• [Exercise prompt]:
Beginning at the line containing "389x218 pixels.", output every line to the end of the data below exactly as it appears.

━━ Material for this exercise

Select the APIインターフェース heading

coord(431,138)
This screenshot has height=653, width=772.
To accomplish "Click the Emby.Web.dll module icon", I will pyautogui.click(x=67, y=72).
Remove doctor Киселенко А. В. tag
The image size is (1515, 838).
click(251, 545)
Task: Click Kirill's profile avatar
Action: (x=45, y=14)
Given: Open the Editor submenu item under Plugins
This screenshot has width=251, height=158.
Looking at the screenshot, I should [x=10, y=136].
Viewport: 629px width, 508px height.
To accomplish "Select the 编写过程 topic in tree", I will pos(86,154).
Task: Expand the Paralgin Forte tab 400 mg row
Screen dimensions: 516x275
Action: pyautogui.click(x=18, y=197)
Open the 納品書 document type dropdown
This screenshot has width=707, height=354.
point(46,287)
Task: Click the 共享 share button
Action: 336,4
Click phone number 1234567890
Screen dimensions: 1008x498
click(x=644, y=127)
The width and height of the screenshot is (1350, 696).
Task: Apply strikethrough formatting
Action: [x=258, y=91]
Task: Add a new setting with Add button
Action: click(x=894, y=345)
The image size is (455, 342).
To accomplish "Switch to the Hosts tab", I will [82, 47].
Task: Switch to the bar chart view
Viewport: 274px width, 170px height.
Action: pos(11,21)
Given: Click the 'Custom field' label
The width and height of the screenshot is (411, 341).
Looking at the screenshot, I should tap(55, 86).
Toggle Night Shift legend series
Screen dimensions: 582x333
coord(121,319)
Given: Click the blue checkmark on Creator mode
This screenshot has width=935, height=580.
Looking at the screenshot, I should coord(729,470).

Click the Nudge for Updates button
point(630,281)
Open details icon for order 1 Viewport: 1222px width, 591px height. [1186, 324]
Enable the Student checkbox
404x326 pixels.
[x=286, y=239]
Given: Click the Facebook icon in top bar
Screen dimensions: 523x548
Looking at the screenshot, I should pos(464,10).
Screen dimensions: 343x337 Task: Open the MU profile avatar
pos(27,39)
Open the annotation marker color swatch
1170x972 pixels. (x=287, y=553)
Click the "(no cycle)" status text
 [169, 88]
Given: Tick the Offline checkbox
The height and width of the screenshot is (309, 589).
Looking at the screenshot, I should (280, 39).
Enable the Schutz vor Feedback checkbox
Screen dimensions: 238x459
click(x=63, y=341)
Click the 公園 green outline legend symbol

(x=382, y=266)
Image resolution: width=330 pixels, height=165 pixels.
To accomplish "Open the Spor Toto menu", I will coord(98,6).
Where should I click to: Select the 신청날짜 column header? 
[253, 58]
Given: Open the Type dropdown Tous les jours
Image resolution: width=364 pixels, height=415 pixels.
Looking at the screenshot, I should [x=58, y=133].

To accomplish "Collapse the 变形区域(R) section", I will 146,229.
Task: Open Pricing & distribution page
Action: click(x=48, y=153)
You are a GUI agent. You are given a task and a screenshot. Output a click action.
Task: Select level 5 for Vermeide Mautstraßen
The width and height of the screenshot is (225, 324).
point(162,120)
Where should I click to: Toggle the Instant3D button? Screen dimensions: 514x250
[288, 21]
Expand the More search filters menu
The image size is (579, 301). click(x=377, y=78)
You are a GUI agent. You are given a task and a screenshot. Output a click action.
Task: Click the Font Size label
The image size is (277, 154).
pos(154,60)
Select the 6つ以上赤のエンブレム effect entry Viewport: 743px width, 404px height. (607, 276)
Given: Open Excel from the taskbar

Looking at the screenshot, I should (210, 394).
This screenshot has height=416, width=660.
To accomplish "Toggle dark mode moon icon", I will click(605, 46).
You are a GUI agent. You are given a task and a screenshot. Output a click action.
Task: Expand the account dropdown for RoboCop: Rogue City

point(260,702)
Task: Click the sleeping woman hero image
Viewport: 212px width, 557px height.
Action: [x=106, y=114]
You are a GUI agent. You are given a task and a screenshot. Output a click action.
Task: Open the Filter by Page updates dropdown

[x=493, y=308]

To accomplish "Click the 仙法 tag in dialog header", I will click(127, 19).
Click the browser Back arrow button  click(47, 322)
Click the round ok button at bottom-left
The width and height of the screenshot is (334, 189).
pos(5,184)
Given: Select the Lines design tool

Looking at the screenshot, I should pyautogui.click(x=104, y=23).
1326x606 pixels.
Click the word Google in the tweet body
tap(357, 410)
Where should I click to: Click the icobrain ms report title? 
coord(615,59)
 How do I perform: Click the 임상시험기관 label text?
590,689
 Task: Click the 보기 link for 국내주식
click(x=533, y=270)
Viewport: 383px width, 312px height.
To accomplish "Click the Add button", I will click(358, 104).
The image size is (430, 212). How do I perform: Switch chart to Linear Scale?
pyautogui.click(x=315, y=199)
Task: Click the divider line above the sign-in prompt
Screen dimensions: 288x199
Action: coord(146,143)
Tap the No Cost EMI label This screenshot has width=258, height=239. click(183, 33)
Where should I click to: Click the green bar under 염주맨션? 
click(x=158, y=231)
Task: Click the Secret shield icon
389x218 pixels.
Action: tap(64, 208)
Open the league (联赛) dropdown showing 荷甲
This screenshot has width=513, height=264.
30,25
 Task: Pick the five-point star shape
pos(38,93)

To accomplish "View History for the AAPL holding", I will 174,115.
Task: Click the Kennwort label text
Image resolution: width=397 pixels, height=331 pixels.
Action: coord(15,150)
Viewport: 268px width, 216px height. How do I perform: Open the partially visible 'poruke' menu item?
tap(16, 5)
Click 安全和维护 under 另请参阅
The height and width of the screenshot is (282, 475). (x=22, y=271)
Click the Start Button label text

━━━━

• [Output for this task]:
389x218 pixels.
Action: tap(64, 208)
Open the league (联赛) dropdown showing 荷甲
This screenshot has width=513, height=264.
30,25
 Task: Pick the five-point star shape
pos(38,93)

To accomplish "View History for the AAPL holding", I will 174,115.
Task: Click the Kennwort label text
Image resolution: width=397 pixels, height=331 pixels.
Action: coord(15,150)
Viewport: 268px width, 216px height. How do I perform: Open the partially visible 'poruke' menu item?
tap(16, 5)
Click 安全和维护 under 另请参阅
The height and width of the screenshot is (282, 475). (x=22, y=271)
Click the Start Button label text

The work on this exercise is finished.